The main crux of my personal issues has been co-dependency. I suffered insidious sexual abuse as a child at the hands of a trusted family friend, which I kept hidden for most of my childhood. I was groomed by this man and paid to keep my mouth shut. I felt overwhelming fear and guilt as a child and only later would I come to realise how much this experience had effected my unconscious behaviour in many aspects of my life. I also had an incredibly turbulent relationship with my father. He was emotionally and verbally abusive. My mother was co-dependent – a toxic pattern that extends throughout my whole family. Their behaviours constantly reinforced that love was fear and you had to ‘put up’ with things that didn’t make you happy. I rebelled against my father from a very young age. He didn’t know how to ‘handle’ me and this only made the environment worse. Even though I fought with him, his word was always law, even when he was wrong. There was nothing I could do about it and the seed was planted in my head that I may not like something but the man always gets his way, even if he is blatantly incorrect or at fault. This pattern was then continued throughout my adult relationships.

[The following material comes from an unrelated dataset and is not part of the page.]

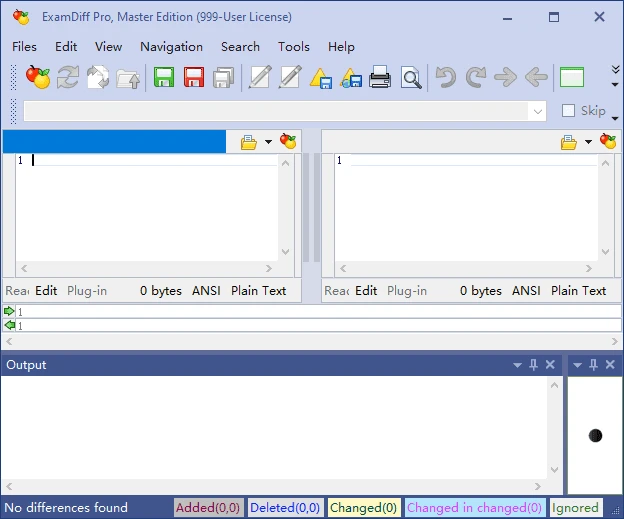Screen dimensions: 624x519
Task: Pin the Output panel
Action: point(533,365)
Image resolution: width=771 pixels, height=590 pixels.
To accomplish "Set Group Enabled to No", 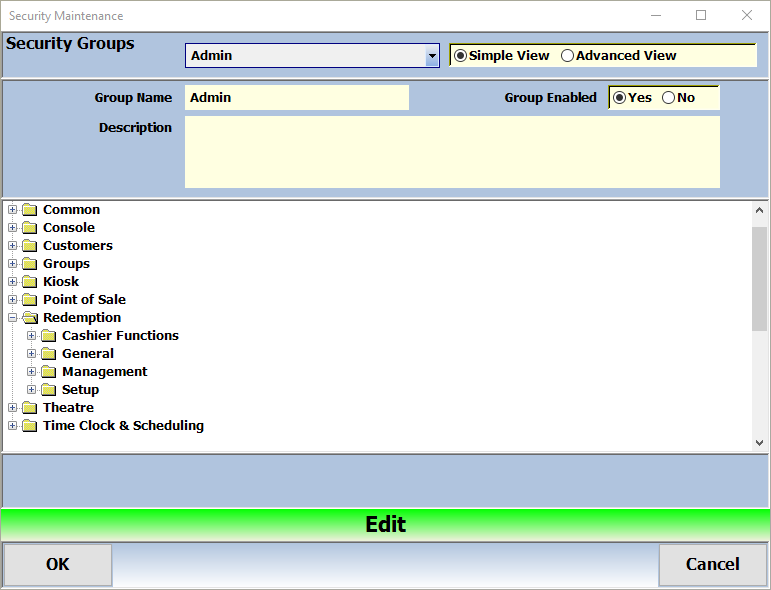I will pos(669,98).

I started masturbating at around age 5 or 6. I can’t remember if this was a behaviour my abuser had taught me. Perhaps I have blocked this memory out of my consciousness. My parents used to tell me off if they caught me. I’d feel guilty and ashamed for doing something that felt natural. I used to do it a lot. I was lonely as a child, isolated in many ways. I used masturbation as a distraction and comfort. It wasn’t related to sex at this age, it was just something that felt good. However, as I got older and reached puberty this changed and my desires became sexual. I’d see sex scenes on TV or images in magazines or have fantasies about boys I liked.  Of course, masturbation was a secret and definitely not openly discussed.

My father died when I was 15, but my problems didn’t stop there; in fact, they only got worse and more complex. I ran from my abuser and my father’s ghost right into the arms of men that made me feel just as bad. By 16 I was already on my fifth sexual relationship and I moved out of my home and lived with a guy 10 years older than me. Like so many girls, I used sex to get attention. It wasn’t empowering, I wasn’t connected to it, but it gave me the attention which I thought validated me and that I needed. The attention was a drug in itself. Porn, in the traditional sense, hadn’t been any part of my life up to this point. But softcore pornified images were everywhere and easily available. I’d never discovered porn at home; the only real exposure to the industry was when I was propositioned at 17 by a photographer. He groomed me by getting me to do some modelling and then after gaining my confidence he tried to push me into porn.

In Part 2, Sarah writes about how most of the men she dated used porn and how this porn triggered her own sexual response.